## What is needed
Every entry in the listing is to be reproduced exactly.
START Entries provided
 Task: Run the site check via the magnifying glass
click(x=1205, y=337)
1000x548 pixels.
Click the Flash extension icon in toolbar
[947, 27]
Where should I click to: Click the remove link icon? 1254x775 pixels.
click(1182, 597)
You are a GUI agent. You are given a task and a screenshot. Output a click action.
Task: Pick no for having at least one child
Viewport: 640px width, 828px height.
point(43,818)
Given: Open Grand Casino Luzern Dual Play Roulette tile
END Entries provided
## Answer space
 Task: Run the site check via the magnifying glass
click(x=1205, y=337)
1000x548 pixels.
Click the Flash extension icon in toolbar
[947, 27]
Where should I click to: Click the remove link icon? 1254x775 pixels.
click(1182, 597)
You are a GUI agent. You are given a task and a screenshot. Output a click action.
Task: Pick no for having at least one child
Viewport: 640px width, 828px height.
point(43,818)
Given: Open Grand Casino Luzern Dual Play Roulette tile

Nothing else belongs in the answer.